• _TASK BRIEF_
Below are the entries; determine how many of their lines contain the string "Acrylique" and give that figure alone.

• _DATA SHOWN_

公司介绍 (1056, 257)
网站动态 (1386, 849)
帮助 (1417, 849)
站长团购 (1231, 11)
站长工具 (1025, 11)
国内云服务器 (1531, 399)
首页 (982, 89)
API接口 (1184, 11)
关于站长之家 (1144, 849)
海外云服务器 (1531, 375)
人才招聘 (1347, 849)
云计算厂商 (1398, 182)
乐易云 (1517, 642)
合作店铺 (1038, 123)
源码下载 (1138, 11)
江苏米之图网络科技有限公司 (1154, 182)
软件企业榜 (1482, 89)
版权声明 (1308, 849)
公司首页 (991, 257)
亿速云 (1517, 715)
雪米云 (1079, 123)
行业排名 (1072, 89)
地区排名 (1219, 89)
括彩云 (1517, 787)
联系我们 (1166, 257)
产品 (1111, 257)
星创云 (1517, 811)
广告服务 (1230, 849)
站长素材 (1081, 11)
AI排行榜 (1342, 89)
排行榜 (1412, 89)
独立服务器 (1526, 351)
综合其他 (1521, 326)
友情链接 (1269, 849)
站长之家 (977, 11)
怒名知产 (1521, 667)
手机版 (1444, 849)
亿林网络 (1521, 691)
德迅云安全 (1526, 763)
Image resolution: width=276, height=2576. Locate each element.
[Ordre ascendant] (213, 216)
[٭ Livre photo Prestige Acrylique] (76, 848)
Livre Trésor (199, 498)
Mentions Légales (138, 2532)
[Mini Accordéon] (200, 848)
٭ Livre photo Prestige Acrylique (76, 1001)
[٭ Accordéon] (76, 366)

• _WRITTEN RESPONSE_
2